- OEUVRES SPIRITUELLES EDITEES|MEDITATIONS SUR LA PERFECTION RELIGIEUSE|MEDITATIONS POUR LE CAREME
- JEUDI DE LA TROISIEME SEMAINE DE CAREME
[SUR L'EVANGILE DE LA FERIE: Luc. IV, 38-44] - Méditations sur la Perfection Religieuse pour les Augustins de l'Assomption. Paris, 1925, I, p. 253-255.
- CO 6-7
- 1 BAVARDAGES
1 CAREME
1 DESINTERESSEMENT DE L'APOTRE
1 MIRACLES DE JESUS-CHRIST
1 RECHERCHE DE LA PERFECTION
1 SATAN
1 SOLITUDE
1 VOEU D'OBEISSANCE
2 LUC, SAINT - 1875
I. Jésus-Christ ne dédaigne aucun détail. Il vient de guérir un homme dans la synagogue; il entre chez Pierre, il trouve la belle-mère de celui-ci avec la fièvre; il commande à la fièvre, la chasse, et la belle-mère de Pierre se met à les servir. Mais le bruit de cette guérison s’est répandu dans le voisinage, et au coucher du soleil voilà qu’on lui apporte des malades de toute sorte, et il les guérit tous. Il n’y a donc aucune espèce de maladie que Jésus-Christ ne puisse guérir, et quels que soient les maux de mon âme, je puis, si je le veux, être guéri par Jésus. Pourquoi attendre et pourquoi différer? Ah! c’est que je tiens à mon mal. Il ne m’inspire pas une horreur suffisante, et j’ai peur de ne plus en jouir.

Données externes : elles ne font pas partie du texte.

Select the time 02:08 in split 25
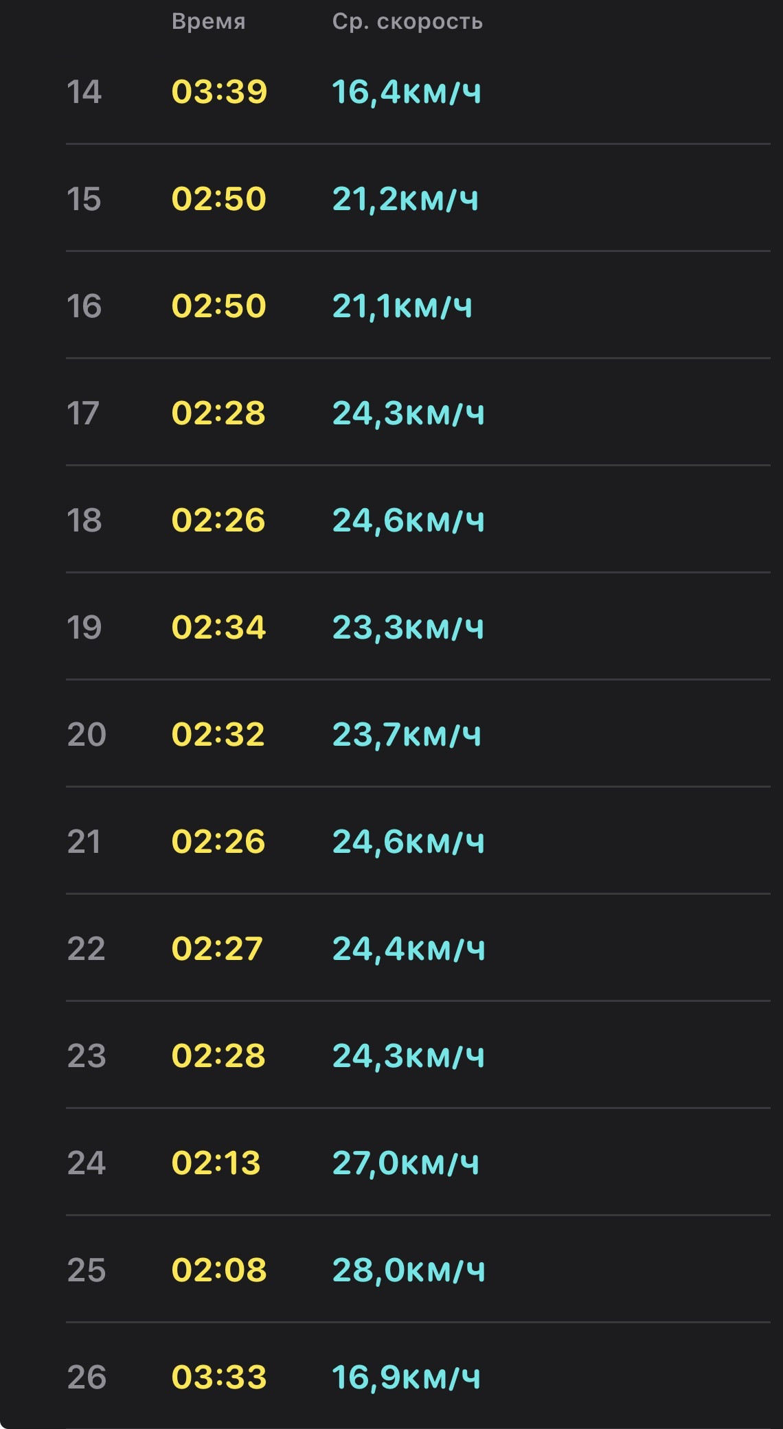 219,1270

II. Or, parmi les démons, il s’en trouvait qui, chassés des possédés par la puissance du divin Sauveur, l’appelaient Fils de Dieu, et Jésus ne leur permettait pas de le proclamer ainsi. Grande leçon, où nous apprenons l’importance du silence dans une foule de bonnes oeuvres. Parler, c’est les compromettre. Quoique le Fils de Dieu fût au-dessus de tous les obstacles, il voulait nous enseigner en combien de circonstances il importe de savoir se taire et résister à certaines curiosités bienveillantes en apparence, et au fond très nuisibles à l’oeuvre de Dieu. Il est si doux de parler du bien que l’on a fait, des mérites que l’on a acquis, des obstacles vaincus. N’ai-je pas cédé plus d’une fois au charme de cet entraînement, et le résultat n’a-t-il pas été de me faire perdre devant Dieu le fruit de mon travail, et devant les hommes la réputation d’homme sage et prudent? Quand mettrai-je un frein à ma langue, et quand m’appliquerai-je à faire le bien sans bruit?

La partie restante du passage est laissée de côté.